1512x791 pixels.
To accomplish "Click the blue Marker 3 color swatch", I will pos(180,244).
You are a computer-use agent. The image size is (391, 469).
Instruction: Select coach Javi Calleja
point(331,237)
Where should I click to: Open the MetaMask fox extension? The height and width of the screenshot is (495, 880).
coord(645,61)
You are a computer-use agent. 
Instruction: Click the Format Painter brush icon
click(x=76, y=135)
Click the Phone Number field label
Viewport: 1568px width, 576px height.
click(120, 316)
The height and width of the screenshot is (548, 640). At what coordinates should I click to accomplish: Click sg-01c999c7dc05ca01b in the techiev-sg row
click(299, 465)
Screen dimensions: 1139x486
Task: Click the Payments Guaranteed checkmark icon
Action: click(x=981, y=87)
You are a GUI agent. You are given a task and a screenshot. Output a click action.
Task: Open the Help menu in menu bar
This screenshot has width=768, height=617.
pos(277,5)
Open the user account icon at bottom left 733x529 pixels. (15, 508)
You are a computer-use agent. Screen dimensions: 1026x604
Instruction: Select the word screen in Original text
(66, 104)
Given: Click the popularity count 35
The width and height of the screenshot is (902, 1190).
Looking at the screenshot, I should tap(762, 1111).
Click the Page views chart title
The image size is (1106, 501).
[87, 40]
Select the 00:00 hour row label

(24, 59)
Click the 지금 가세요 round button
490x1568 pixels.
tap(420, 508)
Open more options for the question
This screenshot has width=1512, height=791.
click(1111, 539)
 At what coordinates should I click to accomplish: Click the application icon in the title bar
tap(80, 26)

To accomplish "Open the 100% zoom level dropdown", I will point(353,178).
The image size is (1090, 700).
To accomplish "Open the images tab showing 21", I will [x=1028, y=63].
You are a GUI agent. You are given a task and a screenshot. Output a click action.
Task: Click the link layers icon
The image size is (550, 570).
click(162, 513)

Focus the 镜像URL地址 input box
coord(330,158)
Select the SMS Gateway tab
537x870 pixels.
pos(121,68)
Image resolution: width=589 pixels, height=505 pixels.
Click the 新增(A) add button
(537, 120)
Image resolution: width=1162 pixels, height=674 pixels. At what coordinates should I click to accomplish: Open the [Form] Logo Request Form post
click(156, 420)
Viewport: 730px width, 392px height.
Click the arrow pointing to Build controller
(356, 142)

◇ ◇ ◇ ◇ ◇ ◇ ◇

In the entries above, find each line containing the string "computer" and copy it.

### Answer to this task
You are a computer-use agent. The image size is (391, 469).
You are a computer-use agent. 
You are a computer-use agent. Screen dimensions: 1026x604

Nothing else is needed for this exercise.